Beautifully thought out and movingly delivered.

Beautifully thought out and movingly delivered. Keep up the good work.
Regards to your husband. Toronto misses you all. Be well.

(9) sharon, January 8, 2008 9:15 AM

I enjoy your shirum weekly. I agree with the mezuzahs, and how about kashrus? Learning for 15 minutes a day to strengthen his Jewishness? Listening to an aish lecture on his MP3 while he's driving?

(8) Anonymous, January 8, 2008 9:11 AM

Dear Lori,
I knew someone by the name of Yan Palatnik a long time ago. He emigrated to America in 1974 from Odessa, Ukrain. I wonder if he is related to you.

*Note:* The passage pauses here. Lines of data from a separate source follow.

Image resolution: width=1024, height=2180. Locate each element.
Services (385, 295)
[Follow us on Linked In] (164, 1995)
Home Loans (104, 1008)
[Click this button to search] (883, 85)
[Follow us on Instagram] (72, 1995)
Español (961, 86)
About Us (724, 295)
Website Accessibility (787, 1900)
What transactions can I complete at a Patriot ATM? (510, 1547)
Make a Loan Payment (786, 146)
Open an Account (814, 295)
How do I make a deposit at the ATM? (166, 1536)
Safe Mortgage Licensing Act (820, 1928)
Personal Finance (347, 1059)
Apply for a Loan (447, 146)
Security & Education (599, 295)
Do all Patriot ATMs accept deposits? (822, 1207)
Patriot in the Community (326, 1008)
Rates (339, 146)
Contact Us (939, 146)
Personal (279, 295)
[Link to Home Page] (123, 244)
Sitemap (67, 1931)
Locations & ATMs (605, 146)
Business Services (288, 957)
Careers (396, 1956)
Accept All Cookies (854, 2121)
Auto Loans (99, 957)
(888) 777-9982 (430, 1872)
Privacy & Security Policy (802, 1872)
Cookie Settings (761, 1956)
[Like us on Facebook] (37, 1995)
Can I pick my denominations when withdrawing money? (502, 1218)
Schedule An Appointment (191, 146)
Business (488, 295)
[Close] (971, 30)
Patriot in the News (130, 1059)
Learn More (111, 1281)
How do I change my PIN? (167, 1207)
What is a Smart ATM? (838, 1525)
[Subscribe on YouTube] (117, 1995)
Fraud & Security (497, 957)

On a different note, my husband and I are baal teshuva. We discovered Jedaism 5 years ago and became orthodox. The problem is that our 3 daughters are all adults now, between the ages of 24 and 30 and they do not share (to put it mildly) our love for Jedaism. Everything you've said on your video is so true but it's too late for us. I hope that other Jews who have children of a younger age heed your advise and bring yidishkait into their home.
I recently bought your book, "Friday night and Beyond". My husband and I read it on Shabat and we love it.
We do a lot of kirruv, we opened a shul in our neighborhood as well.
We'd like to buy a dozen or so of that book and give them out to people who are starting out on the path of Torah.
Is there any way to get it at a discount? We are not very rich and supporting a shul is a costly undertaking. We think your book is perfect for a newcomer.
Please send your response to
Thank you in advance,

(7) Melech Michaels, Sofer, January 8, 2008 8:45 AM

# 3 for single Jewish mom

Rachel, for a single Jewish mother such as yourself,number three should be to put kosher mezuzos on all of your doors.

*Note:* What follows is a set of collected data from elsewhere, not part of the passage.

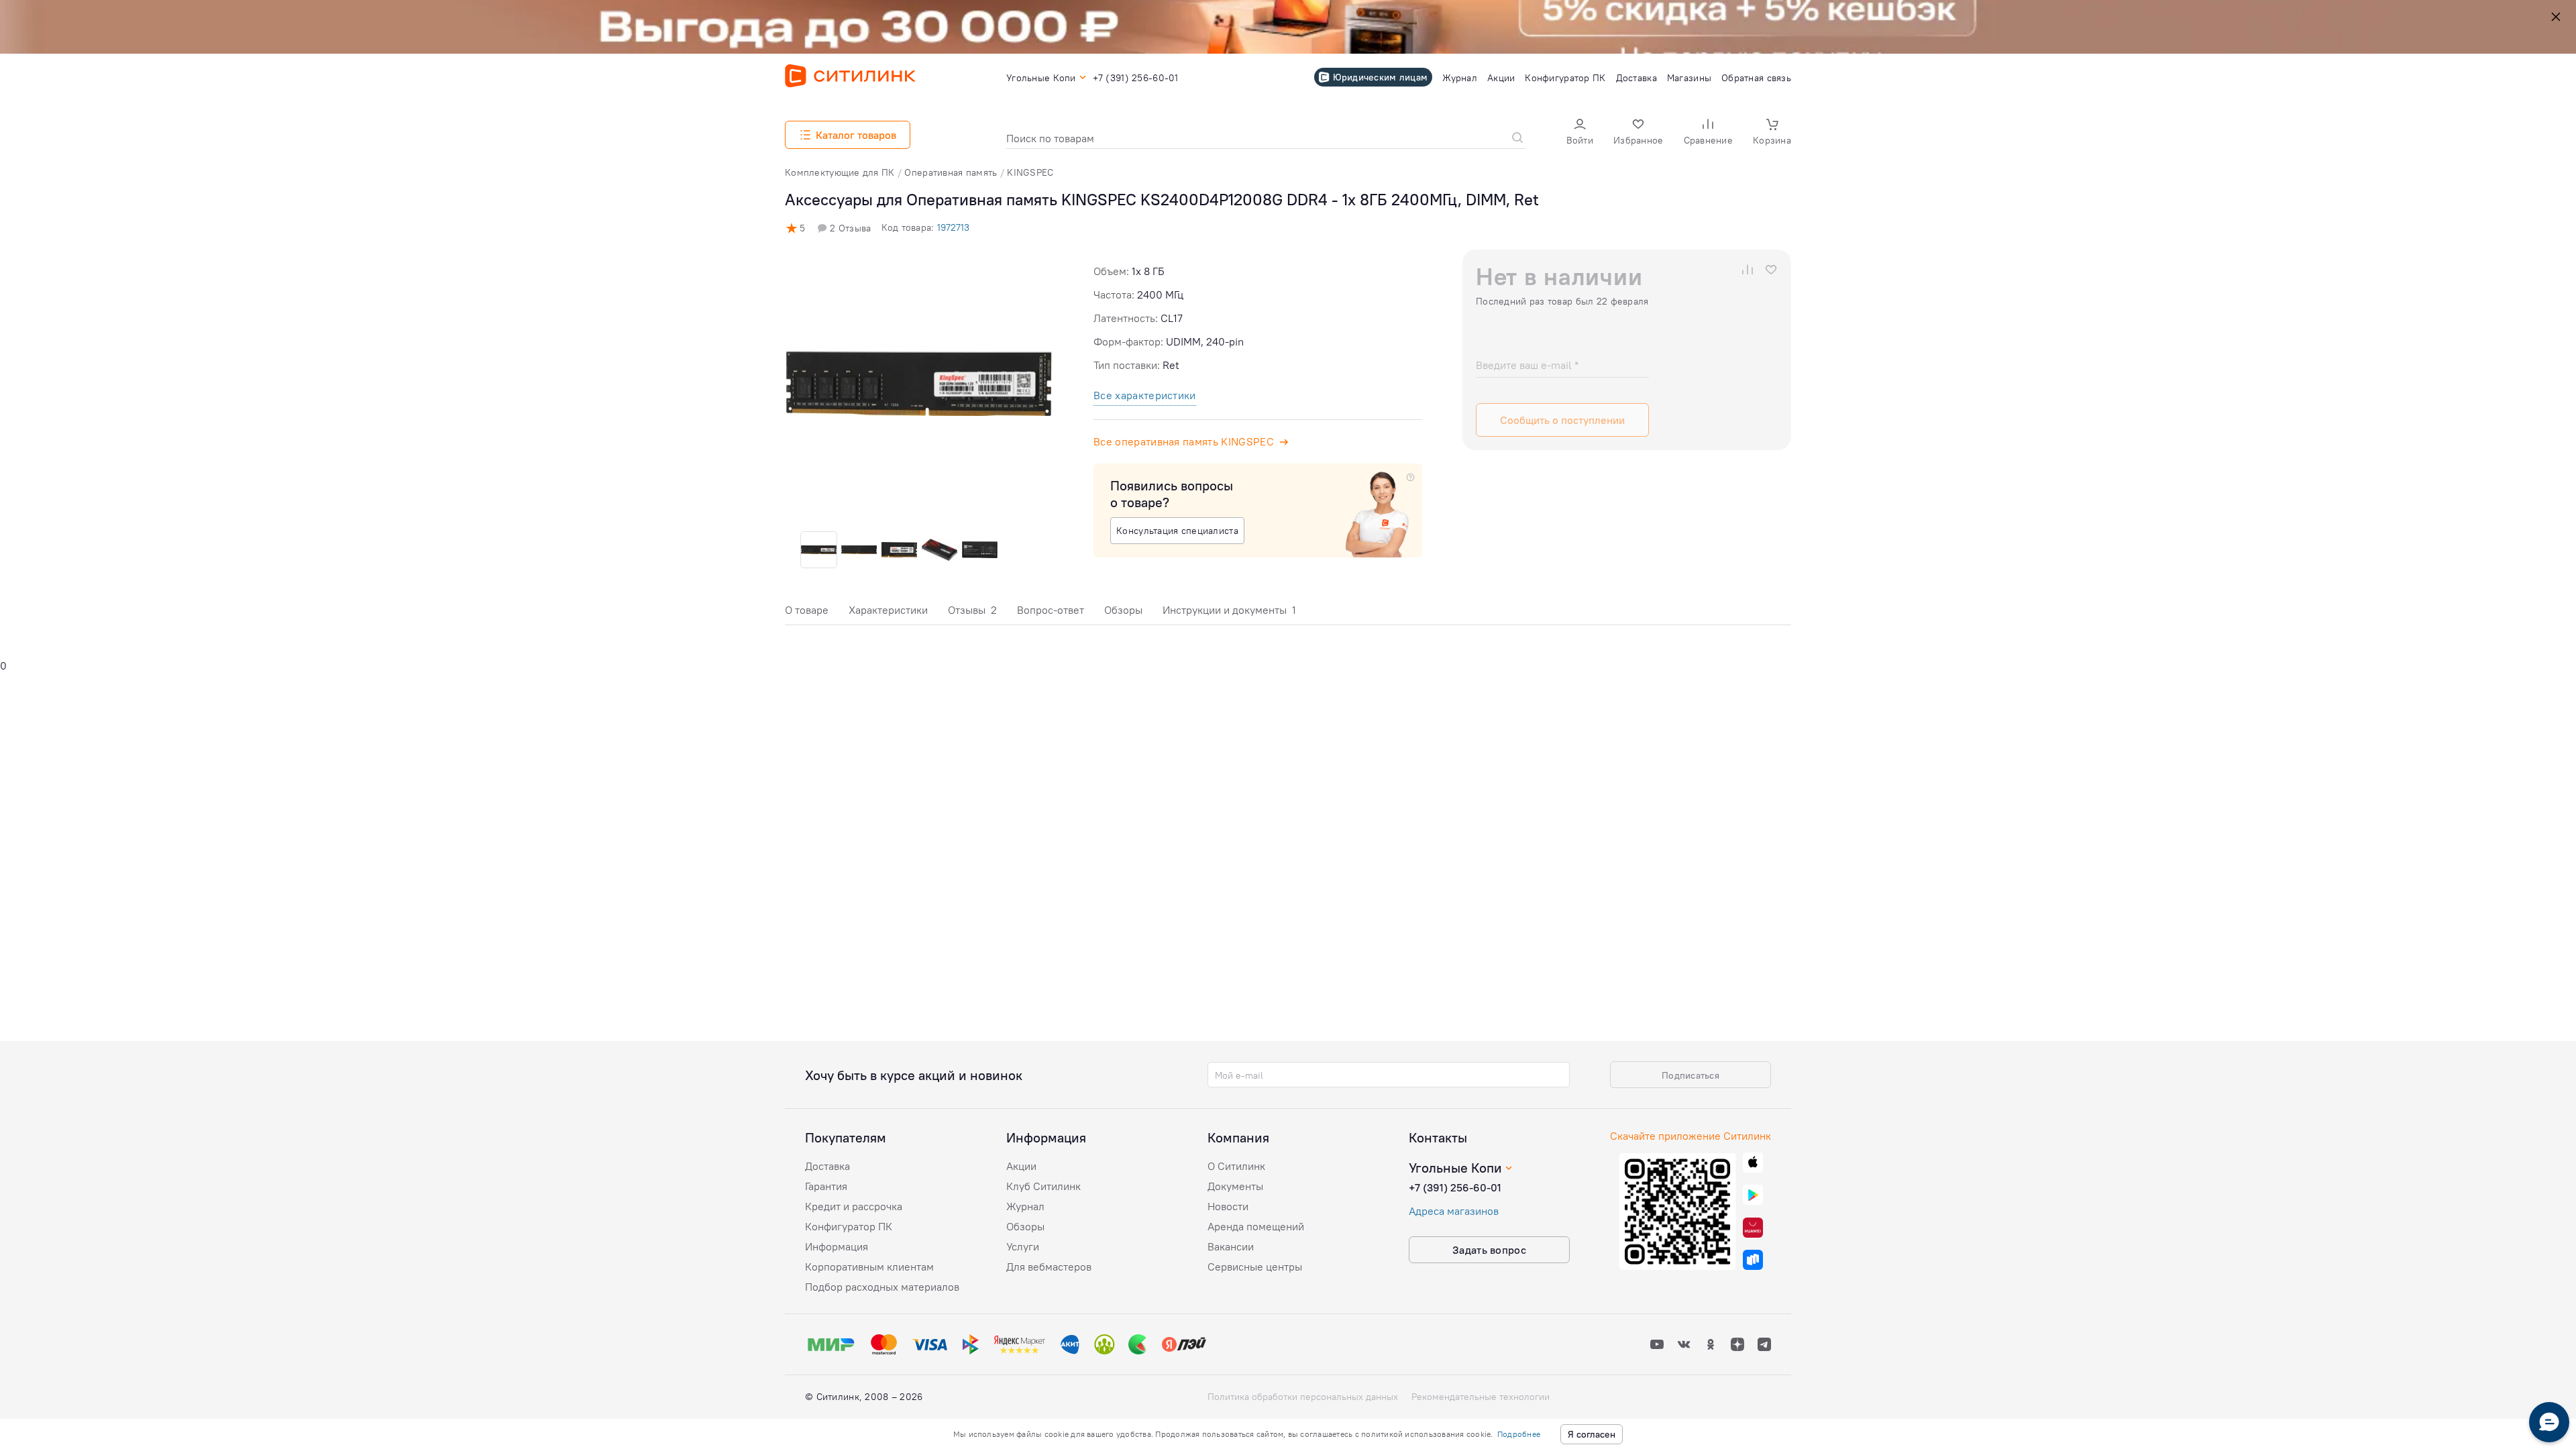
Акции (1021, 1166)
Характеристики (888, 609)
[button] (1579, 133)
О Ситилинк (1236, 1166)
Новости (1228, 1206)
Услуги (1022, 1246)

(6) Rachel, January 8, 2008 8:36 AM


I am sitting here crying after watching this, remembering my Papa and his tefillin. I always saw strength when I watched him pray. What would number 3 be for a single Jewish mom who already does the first 2, but obviously can't do number 3?

(5) anonymous, January 8, 2008 8:35 AM

I listen to your shiurum weekly. This is greatly on point. I recently married and recoil from the Yidlach who say " long as you're happy.." to a child in regard to intermarriage at a young age. The metamessage is you won't necessarily be happy in a Jewish marriage. We need, as the Lubavitcher Rebbe said, to make a Jewish home, with books, shabbos and pride that will foster the same in forging elements for a healthy decision in marriage and lifestyle.

(4) Ilene, January 8, 2008 7:55 AM

so true

This brought me to tears as I remembered the image of my recently departed mother every Friday lighting the Shabbos candles. Lori is right, that image is burned into my hard drive.
Thank you Lori for your all your wonderful presentations.

(3) yael mermelstein, January 7, 2008 12:59 AM

This was beautiful- made me cry with happiness for what I have and what I can give over to my children,ache for those who don't know the beauty of Shabboss and Torah, and injected me with optimism that everyone can attain a connection to G-d with these small simple steps. Lori- you are really something special!

(2) Anonymous, January 6, 2008 8:39 PM

Hi Lori!
I must say, I am a HUGE fan of your shiurs!I was so excited to see that you put up a new shiur just now. It's your little words of wisdom that push me forward and remind me that Hashem loves us. Thank you.

(1) Aaron, January 6, 2008 6:08 AM

very nice story

These are things that I currently do today. But when I hear this story it inspires me to observe these mitzvot with even greater kavana(sincerity/commitment).